Each test reports the best time over multiple trials.
Results vary by machine.
| Data Structure | Operation | Custom | C++ Standard Library | Faster than STL? |
|---|---|---|---|---|
| DynamicArray | push_back (3,000,000 elements) | ~14 ms | ~5 ms | No |
| LinkedList | push_back + pop_front (3,000,000) | ~152 ms | ~169 ms | Yes |
| HashMap | insert + get (3,000,000) | ~332 ms | ~372 ms | Yes |
| BinarySearchTree | insert + contains (600,000) | ~228 ms | ~236 ms | Yes |
- DynamicArray: std::vector uses memcpy while my DynamicArray does not, presumably resulting in higher speeds.
- LinkedList: std::list is a doubly-linked list while my LinkedList is a singly-linked list with a tail pointer, presumably resulting in slower speeds from more operations.
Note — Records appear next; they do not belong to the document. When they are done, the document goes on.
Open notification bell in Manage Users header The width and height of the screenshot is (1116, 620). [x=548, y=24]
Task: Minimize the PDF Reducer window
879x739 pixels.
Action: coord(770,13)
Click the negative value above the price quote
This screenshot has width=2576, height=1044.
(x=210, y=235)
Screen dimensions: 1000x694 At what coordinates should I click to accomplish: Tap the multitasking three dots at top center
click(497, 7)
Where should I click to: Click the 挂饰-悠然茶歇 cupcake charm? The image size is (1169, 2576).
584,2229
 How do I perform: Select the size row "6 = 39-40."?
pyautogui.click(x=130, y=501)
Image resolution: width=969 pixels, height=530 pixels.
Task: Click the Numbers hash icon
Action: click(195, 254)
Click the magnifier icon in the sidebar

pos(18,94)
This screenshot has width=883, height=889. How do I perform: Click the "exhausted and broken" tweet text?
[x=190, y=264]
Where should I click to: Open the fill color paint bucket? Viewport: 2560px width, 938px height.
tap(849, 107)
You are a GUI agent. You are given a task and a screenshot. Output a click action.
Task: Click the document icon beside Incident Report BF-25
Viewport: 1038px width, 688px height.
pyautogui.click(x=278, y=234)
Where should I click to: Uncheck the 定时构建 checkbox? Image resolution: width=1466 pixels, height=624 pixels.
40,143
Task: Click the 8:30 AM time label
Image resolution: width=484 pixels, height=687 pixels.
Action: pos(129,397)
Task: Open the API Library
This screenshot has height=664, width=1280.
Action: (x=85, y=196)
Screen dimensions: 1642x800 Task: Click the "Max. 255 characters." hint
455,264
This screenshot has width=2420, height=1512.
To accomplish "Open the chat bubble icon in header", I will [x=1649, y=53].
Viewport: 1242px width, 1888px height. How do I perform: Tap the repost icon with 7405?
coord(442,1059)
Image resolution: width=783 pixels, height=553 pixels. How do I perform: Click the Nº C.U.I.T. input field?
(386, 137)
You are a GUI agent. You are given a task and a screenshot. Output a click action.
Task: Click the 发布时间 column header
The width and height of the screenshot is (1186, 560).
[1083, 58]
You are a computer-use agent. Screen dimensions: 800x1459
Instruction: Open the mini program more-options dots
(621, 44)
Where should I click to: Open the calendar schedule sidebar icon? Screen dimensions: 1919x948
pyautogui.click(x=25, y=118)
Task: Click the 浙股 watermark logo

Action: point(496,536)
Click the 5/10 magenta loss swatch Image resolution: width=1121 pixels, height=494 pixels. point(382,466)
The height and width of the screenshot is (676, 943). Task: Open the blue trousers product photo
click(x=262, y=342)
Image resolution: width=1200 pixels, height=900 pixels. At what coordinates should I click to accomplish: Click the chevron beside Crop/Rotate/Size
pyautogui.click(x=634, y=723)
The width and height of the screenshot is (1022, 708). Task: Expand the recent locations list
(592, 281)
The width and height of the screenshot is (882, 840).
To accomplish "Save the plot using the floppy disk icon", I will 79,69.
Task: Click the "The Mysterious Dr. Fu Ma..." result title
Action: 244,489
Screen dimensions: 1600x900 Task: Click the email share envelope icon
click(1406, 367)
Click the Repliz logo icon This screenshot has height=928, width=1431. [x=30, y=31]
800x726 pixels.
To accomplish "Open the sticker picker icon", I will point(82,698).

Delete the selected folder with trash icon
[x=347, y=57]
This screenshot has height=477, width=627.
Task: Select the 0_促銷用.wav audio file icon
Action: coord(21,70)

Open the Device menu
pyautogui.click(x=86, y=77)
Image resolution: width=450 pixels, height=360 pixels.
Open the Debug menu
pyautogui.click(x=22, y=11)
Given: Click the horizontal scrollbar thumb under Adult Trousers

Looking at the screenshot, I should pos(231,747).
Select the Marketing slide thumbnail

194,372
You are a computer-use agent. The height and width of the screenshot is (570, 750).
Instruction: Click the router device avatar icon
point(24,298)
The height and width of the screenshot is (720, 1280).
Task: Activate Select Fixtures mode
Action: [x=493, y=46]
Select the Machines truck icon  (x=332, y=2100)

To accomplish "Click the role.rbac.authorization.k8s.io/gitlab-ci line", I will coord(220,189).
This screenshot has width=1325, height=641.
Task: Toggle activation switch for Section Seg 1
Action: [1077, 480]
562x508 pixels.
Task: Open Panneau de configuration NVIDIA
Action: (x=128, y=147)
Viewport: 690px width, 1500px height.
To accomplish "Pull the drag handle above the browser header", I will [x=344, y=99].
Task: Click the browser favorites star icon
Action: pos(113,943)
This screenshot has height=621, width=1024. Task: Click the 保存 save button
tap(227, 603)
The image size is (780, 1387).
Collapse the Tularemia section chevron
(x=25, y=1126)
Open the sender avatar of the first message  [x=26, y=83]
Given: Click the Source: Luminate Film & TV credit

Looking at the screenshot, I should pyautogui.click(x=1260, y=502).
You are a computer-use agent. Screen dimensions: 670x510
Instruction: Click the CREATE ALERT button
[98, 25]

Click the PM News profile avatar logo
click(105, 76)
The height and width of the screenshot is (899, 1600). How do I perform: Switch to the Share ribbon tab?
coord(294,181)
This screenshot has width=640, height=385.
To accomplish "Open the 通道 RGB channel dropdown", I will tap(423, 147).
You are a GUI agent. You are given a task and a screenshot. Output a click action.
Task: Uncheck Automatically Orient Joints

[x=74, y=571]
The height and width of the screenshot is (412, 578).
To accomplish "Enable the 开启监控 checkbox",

- HashMap: std::unordered_map has a more complex hash function than my HashMap, presumably resulting in slower speeds from more operations.
- BinarySearchTree: std::set is a balanced binary search tree while my BinarySearchTree is an unbalanced binary search tree, presumably resulting in slower speeds from more operations.